§ **Условие задачи**
Повторите все записи ниже строка за строкой, ничего в них не меняя.

§ **Сохранённые данные**
_ _ _ _ _ _ _

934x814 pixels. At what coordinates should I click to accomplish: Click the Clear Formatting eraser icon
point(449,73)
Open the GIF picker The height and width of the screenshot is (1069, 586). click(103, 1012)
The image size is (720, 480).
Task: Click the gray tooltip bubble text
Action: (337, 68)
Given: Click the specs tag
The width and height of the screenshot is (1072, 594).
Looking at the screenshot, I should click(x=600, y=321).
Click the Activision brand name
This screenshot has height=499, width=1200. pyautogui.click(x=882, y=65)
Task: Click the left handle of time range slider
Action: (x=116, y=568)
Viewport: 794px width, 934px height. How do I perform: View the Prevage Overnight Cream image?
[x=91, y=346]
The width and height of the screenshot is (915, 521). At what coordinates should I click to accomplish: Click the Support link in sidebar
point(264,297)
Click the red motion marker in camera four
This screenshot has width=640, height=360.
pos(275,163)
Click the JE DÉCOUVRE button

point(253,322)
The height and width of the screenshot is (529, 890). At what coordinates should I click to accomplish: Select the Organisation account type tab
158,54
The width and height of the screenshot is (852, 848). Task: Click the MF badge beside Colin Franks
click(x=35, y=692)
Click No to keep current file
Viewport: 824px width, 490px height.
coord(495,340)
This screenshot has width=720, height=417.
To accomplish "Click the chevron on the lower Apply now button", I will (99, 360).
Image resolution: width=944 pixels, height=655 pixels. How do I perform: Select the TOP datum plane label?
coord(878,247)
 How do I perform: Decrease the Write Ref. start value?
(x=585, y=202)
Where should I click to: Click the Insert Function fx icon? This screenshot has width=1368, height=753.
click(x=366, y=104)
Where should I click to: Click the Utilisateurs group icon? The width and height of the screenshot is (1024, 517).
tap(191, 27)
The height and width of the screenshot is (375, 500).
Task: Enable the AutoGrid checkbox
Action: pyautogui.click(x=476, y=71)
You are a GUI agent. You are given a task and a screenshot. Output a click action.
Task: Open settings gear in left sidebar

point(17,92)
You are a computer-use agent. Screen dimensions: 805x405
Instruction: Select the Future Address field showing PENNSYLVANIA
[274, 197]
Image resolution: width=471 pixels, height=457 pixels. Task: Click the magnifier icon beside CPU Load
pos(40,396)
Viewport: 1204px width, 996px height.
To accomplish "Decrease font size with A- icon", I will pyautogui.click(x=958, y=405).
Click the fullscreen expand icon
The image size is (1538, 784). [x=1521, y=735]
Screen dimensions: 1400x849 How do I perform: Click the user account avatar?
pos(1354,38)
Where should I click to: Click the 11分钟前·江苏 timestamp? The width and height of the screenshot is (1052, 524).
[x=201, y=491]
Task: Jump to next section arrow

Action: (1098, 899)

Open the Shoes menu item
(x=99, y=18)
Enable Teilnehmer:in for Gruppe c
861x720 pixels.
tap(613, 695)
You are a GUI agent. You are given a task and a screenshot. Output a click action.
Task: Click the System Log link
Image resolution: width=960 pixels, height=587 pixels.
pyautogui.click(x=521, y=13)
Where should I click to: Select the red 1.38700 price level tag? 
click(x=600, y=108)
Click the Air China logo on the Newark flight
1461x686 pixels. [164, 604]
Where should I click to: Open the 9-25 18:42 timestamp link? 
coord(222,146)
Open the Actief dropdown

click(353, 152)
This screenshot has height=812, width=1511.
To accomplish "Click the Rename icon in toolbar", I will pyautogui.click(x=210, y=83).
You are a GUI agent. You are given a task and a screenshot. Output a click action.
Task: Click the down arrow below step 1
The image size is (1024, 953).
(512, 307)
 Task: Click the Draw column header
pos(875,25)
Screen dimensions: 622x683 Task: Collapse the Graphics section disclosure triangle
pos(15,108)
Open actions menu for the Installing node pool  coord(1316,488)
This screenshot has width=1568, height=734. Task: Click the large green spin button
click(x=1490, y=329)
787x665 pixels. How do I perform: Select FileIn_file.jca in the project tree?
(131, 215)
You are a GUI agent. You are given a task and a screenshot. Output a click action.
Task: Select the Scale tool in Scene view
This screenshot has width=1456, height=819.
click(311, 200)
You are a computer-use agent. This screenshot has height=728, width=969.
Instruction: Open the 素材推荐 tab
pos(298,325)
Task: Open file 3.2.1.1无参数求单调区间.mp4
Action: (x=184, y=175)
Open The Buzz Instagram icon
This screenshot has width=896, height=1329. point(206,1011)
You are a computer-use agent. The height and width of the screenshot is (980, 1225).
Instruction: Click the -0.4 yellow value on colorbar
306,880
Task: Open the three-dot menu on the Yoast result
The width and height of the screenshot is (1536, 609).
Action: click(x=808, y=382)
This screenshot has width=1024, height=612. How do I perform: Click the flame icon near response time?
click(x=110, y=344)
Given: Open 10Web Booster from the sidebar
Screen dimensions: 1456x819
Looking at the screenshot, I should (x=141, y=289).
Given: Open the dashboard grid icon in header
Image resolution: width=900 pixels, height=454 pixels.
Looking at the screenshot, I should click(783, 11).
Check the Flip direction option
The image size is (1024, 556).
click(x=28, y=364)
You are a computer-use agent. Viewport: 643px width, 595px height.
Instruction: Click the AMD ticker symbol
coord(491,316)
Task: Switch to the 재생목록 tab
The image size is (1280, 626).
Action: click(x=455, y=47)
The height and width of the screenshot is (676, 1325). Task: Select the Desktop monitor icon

_ _ _ _ _ _ _

§ **Решение задачи**
934x814 pixels. At what coordinates should I click to accomplish: Click the Clear Formatting eraser icon
point(449,73)
Open the GIF picker The height and width of the screenshot is (1069, 586). click(103, 1012)
The image size is (720, 480).
Task: Click the gray tooltip bubble text
Action: (337, 68)
Given: Click the specs tag
The width and height of the screenshot is (1072, 594).
Looking at the screenshot, I should click(x=600, y=321).
Click the Activision brand name
This screenshot has height=499, width=1200. pyautogui.click(x=882, y=65)
Task: Click the left handle of time range slider
Action: (x=116, y=568)
Viewport: 794px width, 934px height. How do I perform: View the Prevage Overnight Cream image?
[x=91, y=346]
The width and height of the screenshot is (915, 521). At what coordinates should I click to accomplish: Click the Support link in sidebar
point(264,297)
Click the red motion marker in camera four
This screenshot has width=640, height=360.
pos(275,163)
Click the JE DÉCOUVRE button

point(253,322)
The height and width of the screenshot is (529, 890). At what coordinates should I click to accomplish: Select the Organisation account type tab
158,54
The width and height of the screenshot is (852, 848). Task: Click the MF badge beside Colin Franks
click(x=35, y=692)
Click No to keep current file
Viewport: 824px width, 490px height.
coord(495,340)
This screenshot has width=720, height=417.
To accomplish "Click the chevron on the lower Apply now button", I will (99, 360).
Image resolution: width=944 pixels, height=655 pixels. How do I perform: Select the TOP datum plane label?
coord(878,247)
 How do I perform: Decrease the Write Ref. start value?
(x=585, y=202)
Where should I click to: Click the Insert Function fx icon? This screenshot has width=1368, height=753.
click(x=366, y=104)
Where should I click to: Click the Utilisateurs group icon? The width and height of the screenshot is (1024, 517).
tap(191, 27)
The height and width of the screenshot is (375, 500).
Task: Enable the AutoGrid checkbox
Action: pyautogui.click(x=476, y=71)
You are a GUI agent. You are given a task and a screenshot. Output a click action.
Task: Open settings gear in left sidebar

point(17,92)
You are a computer-use agent. Screen dimensions: 805x405
Instruction: Select the Future Address field showing PENNSYLVANIA
[274, 197]
Image resolution: width=471 pixels, height=457 pixels. Task: Click the magnifier icon beside CPU Load
pos(40,396)
Viewport: 1204px width, 996px height.
To accomplish "Decrease font size with A- icon", I will pyautogui.click(x=958, y=405).
Click the fullscreen expand icon
The image size is (1538, 784). [x=1521, y=735]
Screen dimensions: 1400x849 How do I perform: Click the user account avatar?
pos(1354,38)
Where should I click to: Click the 11分钟前·江苏 timestamp? The width and height of the screenshot is (1052, 524).
[x=201, y=491]
Task: Jump to next section arrow

Action: (1098, 899)

Open the Shoes menu item
(x=99, y=18)
Enable Teilnehmer:in for Gruppe c
861x720 pixels.
tap(613, 695)
You are a GUI agent. You are given a task and a screenshot. Output a click action.
Task: Click the System Log link
Image resolution: width=960 pixels, height=587 pixels.
pyautogui.click(x=521, y=13)
Where should I click to: Select the red 1.38700 price level tag? 
click(x=600, y=108)
Click the Air China logo on the Newark flight
1461x686 pixels. [164, 604]
Where should I click to: Open the 9-25 18:42 timestamp link? 
coord(222,146)
Open the Actief dropdown

click(353, 152)
This screenshot has height=812, width=1511.
To accomplish "Click the Rename icon in toolbar", I will pyautogui.click(x=210, y=83).
You are a GUI agent. You are given a task and a screenshot. Output a click action.
Task: Click the down arrow below step 1
The image size is (1024, 953).
(512, 307)
 Task: Click the Draw column header
pos(875,25)
Screen dimensions: 622x683 Task: Collapse the Graphics section disclosure triangle
pos(15,108)
Open actions menu for the Installing node pool  coord(1316,488)
This screenshot has width=1568, height=734. Task: Click the large green spin button
click(x=1490, y=329)
787x665 pixels. How do I perform: Select FileIn_file.jca in the project tree?
(131, 215)
You are a GUI agent. You are given a task and a screenshot. Output a click action.
Task: Select the Scale tool in Scene view
This screenshot has width=1456, height=819.
click(311, 200)
You are a computer-use agent. This screenshot has height=728, width=969.
Instruction: Open the 素材推荐 tab
pos(298,325)
Task: Open file 3.2.1.1无参数求单调区间.mp4
Action: (x=184, y=175)
Open The Buzz Instagram icon
This screenshot has width=896, height=1329. point(206,1011)
You are a computer-use agent. The height and width of the screenshot is (980, 1225).
Instruction: Click the -0.4 yellow value on colorbar
306,880
Task: Open the three-dot menu on the Yoast result
The width and height of the screenshot is (1536, 609).
Action: click(x=808, y=382)
This screenshot has width=1024, height=612. How do I perform: Click the flame icon near response time?
click(x=110, y=344)
Given: Open 10Web Booster from the sidebar
Screen dimensions: 1456x819
Looking at the screenshot, I should (x=141, y=289).
Given: Open the dashboard grid icon in header
Image resolution: width=900 pixels, height=454 pixels.
Looking at the screenshot, I should click(783, 11).
Check the Flip direction option
The image size is (1024, 556).
click(x=28, y=364)
You are a computer-use agent. Viewport: 643px width, 595px height.
Instruction: Click the AMD ticker symbol
coord(491,316)
Task: Switch to the 재생목록 tab
The image size is (1280, 626).
Action: click(x=455, y=47)
The height and width of the screenshot is (676, 1325). Task: Select the Desktop monitor icon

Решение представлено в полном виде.